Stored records
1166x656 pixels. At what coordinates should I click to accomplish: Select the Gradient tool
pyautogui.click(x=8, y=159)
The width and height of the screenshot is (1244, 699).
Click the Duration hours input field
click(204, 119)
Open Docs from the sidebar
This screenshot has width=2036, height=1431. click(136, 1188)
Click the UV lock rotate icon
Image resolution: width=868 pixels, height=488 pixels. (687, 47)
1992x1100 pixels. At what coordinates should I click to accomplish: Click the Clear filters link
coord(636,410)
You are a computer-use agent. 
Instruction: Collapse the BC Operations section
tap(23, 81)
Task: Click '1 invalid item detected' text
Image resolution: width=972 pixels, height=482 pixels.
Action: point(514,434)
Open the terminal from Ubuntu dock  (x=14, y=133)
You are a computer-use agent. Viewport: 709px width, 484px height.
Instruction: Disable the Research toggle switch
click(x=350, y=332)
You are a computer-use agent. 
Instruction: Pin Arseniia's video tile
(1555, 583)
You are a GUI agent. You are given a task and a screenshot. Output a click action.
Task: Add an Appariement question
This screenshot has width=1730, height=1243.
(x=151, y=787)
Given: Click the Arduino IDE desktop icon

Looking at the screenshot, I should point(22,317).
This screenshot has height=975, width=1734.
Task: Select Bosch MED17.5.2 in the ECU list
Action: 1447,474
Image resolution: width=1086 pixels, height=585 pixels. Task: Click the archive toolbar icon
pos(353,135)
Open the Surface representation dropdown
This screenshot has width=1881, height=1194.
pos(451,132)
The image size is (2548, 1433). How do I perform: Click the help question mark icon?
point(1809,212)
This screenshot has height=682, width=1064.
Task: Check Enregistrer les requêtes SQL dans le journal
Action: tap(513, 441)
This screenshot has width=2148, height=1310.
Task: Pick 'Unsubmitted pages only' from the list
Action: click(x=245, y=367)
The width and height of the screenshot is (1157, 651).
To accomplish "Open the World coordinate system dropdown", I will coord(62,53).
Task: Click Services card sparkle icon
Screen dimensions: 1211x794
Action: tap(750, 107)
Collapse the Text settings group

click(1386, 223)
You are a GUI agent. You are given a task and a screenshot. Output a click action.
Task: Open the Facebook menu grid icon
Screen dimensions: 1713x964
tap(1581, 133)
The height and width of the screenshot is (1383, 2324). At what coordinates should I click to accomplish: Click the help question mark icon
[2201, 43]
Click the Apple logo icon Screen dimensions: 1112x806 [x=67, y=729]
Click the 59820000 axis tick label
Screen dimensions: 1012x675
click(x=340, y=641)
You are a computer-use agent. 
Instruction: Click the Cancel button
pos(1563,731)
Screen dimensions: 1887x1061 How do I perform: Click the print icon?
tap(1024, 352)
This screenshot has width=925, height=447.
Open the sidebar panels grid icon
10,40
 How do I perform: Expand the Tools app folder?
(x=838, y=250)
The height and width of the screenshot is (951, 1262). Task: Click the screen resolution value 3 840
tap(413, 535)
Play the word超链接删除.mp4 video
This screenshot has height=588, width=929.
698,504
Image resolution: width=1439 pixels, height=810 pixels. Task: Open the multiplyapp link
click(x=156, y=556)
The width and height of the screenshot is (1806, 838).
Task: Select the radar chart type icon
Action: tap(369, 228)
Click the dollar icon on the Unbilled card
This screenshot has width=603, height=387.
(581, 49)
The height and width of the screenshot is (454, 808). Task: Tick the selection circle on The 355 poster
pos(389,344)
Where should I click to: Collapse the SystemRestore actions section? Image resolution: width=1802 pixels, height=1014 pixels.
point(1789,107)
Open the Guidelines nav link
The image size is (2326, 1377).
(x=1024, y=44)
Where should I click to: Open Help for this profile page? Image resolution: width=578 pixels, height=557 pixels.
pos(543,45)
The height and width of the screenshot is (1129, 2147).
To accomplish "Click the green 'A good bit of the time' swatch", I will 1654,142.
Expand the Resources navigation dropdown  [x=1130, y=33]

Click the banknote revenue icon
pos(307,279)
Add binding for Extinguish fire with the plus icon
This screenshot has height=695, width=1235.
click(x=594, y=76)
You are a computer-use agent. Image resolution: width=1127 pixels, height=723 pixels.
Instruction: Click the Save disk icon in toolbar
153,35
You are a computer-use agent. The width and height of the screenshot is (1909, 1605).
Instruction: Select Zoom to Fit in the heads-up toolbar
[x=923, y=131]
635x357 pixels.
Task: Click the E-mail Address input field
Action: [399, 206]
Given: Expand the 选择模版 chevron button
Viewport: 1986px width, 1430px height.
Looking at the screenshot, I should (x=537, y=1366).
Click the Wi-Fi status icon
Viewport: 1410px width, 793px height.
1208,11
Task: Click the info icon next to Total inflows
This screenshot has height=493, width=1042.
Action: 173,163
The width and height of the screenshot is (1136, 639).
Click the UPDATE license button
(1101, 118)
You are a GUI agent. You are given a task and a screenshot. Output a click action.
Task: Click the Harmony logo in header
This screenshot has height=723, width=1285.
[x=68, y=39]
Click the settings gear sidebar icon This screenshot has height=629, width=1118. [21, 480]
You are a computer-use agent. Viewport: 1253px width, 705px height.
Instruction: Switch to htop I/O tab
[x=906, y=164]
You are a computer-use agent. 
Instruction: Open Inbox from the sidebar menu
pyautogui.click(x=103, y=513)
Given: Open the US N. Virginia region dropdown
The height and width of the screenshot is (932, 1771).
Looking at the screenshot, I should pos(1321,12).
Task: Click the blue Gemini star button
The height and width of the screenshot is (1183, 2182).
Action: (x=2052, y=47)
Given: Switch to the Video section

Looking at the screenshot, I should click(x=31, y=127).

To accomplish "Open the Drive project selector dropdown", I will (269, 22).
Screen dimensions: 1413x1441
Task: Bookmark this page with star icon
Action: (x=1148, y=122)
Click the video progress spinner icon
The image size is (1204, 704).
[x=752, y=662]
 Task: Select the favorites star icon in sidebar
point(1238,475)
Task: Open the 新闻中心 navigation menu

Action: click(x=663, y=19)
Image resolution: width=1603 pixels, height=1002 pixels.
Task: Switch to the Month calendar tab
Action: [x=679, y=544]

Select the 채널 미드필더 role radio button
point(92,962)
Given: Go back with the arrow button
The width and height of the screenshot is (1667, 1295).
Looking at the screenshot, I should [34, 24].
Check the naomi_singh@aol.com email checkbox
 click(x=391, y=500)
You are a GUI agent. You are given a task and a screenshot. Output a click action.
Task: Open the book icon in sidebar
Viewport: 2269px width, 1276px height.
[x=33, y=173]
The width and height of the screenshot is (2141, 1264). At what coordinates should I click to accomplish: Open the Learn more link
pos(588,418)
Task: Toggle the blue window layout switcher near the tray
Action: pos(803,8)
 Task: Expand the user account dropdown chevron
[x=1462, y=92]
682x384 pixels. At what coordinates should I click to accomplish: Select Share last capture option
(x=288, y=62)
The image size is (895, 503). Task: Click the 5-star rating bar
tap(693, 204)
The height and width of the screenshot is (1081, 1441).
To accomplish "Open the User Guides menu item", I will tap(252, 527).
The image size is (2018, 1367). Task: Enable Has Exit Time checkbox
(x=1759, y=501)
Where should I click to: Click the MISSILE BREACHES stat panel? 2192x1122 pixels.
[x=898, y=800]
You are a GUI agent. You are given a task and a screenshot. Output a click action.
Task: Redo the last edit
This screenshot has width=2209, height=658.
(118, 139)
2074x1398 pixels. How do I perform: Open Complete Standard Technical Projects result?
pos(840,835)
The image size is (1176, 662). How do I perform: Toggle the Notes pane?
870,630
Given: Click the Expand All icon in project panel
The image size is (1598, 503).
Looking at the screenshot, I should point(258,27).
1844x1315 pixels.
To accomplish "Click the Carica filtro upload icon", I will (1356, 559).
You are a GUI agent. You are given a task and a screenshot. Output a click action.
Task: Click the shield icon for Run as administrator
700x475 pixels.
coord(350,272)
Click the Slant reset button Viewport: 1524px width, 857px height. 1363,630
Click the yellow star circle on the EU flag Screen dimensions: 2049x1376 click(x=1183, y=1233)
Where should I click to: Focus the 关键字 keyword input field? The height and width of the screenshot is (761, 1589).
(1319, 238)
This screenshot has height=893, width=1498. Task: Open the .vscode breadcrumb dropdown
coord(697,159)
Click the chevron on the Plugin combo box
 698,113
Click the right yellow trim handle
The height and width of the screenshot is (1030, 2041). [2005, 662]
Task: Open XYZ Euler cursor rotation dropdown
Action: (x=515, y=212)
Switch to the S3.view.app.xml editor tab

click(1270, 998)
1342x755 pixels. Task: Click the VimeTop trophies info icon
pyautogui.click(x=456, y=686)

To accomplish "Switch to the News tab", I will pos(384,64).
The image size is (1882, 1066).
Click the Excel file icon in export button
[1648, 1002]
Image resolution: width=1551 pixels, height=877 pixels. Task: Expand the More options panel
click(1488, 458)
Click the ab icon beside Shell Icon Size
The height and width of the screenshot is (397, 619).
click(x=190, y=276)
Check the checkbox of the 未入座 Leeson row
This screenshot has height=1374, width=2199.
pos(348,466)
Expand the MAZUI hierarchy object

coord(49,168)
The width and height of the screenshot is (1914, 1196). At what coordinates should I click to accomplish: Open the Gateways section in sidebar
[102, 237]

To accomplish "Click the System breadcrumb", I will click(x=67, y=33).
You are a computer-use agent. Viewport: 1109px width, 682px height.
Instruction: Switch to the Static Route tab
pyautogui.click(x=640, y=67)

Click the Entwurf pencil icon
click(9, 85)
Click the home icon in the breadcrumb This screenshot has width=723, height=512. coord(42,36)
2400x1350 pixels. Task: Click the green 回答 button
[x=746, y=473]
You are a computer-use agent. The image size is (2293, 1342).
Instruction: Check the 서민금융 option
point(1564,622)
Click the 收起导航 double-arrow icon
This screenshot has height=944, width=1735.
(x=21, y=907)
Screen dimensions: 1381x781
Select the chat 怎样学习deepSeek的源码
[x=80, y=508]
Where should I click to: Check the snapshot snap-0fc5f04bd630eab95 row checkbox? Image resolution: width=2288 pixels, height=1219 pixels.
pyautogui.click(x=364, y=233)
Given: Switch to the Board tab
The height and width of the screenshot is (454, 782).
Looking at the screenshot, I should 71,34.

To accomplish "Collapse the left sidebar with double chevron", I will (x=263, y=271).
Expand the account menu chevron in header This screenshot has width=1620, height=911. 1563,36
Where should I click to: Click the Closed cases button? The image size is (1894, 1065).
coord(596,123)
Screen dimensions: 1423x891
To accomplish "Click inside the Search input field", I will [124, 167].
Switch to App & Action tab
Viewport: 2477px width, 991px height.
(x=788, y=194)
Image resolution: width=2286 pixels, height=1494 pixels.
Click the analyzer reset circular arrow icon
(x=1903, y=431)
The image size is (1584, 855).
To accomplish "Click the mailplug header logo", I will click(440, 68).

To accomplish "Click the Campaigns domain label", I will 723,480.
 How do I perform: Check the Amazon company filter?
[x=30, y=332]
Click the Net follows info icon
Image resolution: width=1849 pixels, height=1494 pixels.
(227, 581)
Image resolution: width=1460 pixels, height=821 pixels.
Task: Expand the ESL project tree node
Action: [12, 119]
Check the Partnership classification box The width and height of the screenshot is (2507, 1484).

- _Work required_: Search the entries for the word "card" and copy every line that has it.

- _Written reply_:
Task: Click Services card sparkle icon
Click the dollar icon on the Unbilled card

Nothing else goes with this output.